Retype each of the rows below exactly, keeping every line in its original order. Leave out the pictures.

=-=-=

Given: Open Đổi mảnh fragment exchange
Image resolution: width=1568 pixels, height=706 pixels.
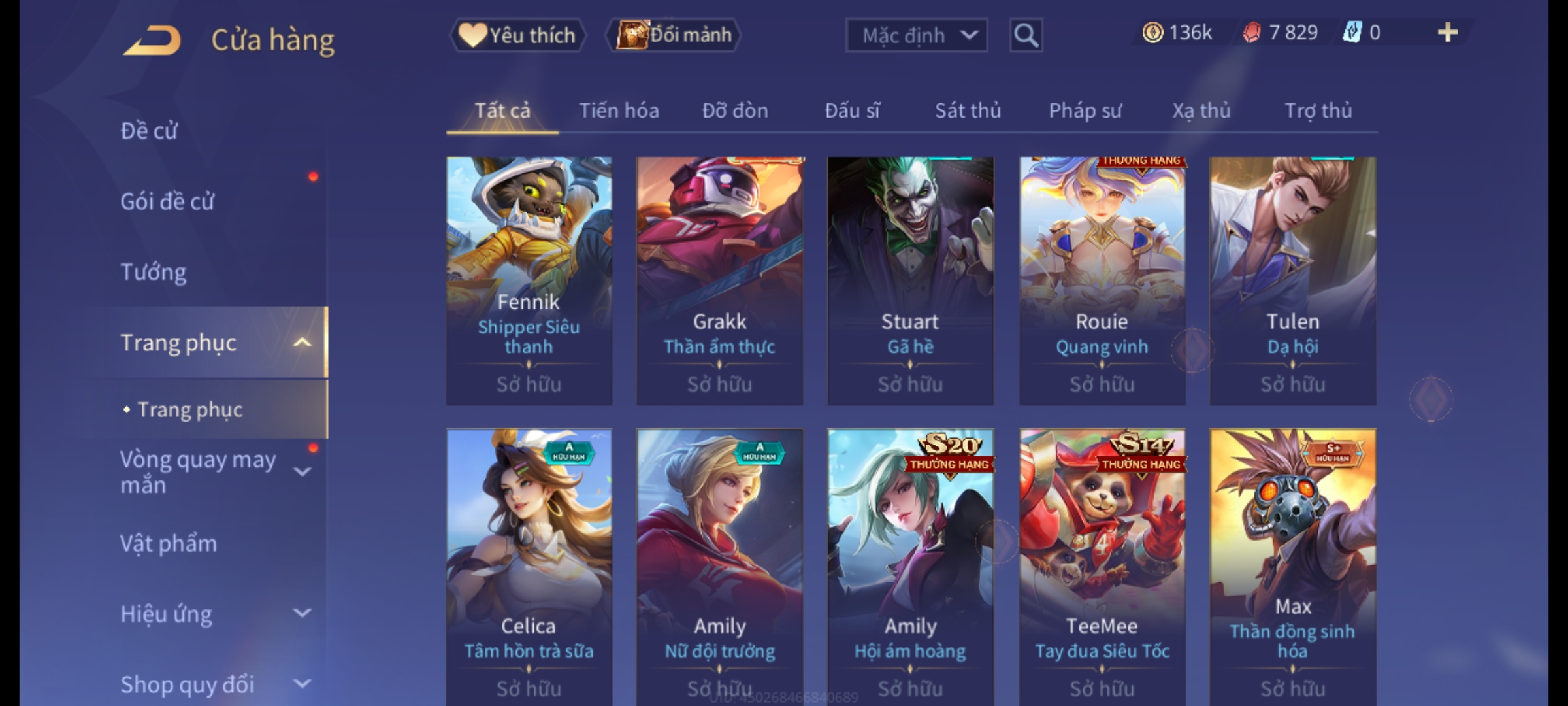Looking at the screenshot, I should pyautogui.click(x=674, y=35).
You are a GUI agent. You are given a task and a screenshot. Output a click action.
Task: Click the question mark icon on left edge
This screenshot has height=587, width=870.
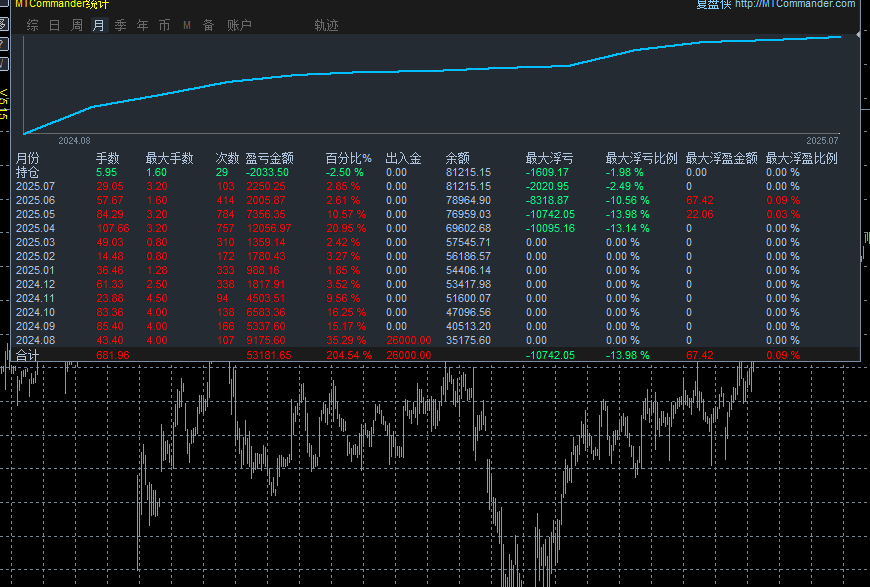coord(4,45)
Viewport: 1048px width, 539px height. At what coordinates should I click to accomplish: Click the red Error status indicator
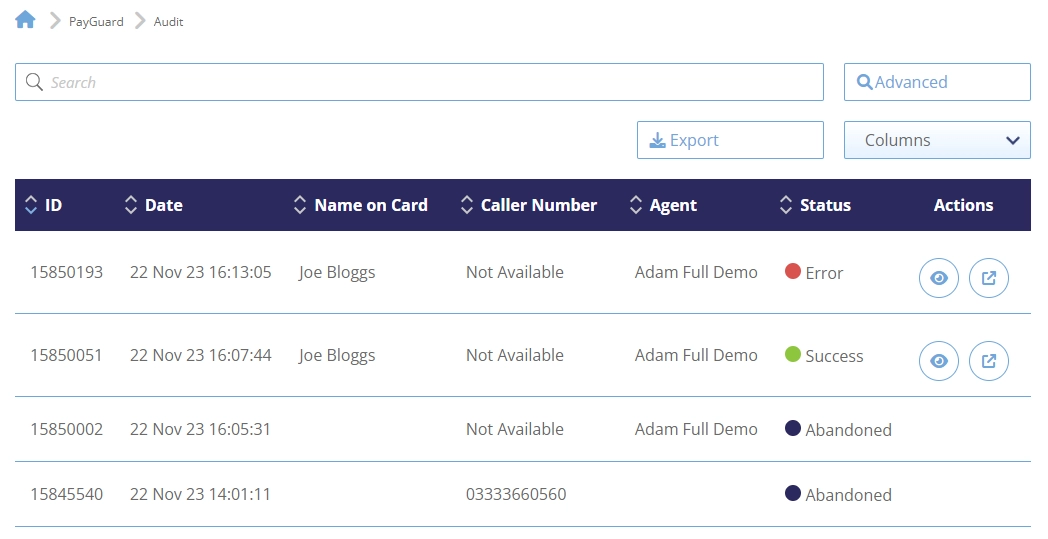793,272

=-=-=

■ **RESULT FOR THIS TASK**:
Given: Open Đổi mảnh fragment exchange
Image resolution: width=1568 pixels, height=706 pixels.
Looking at the screenshot, I should pyautogui.click(x=674, y=35).
You are a GUI agent. You are given a task and a screenshot. Output a click action.
Task: Click the question mark icon on left edge
This screenshot has height=587, width=870.
coord(4,45)
Viewport: 1048px width, 539px height. At what coordinates should I click to accomplish: Click the red Error status indicator
793,272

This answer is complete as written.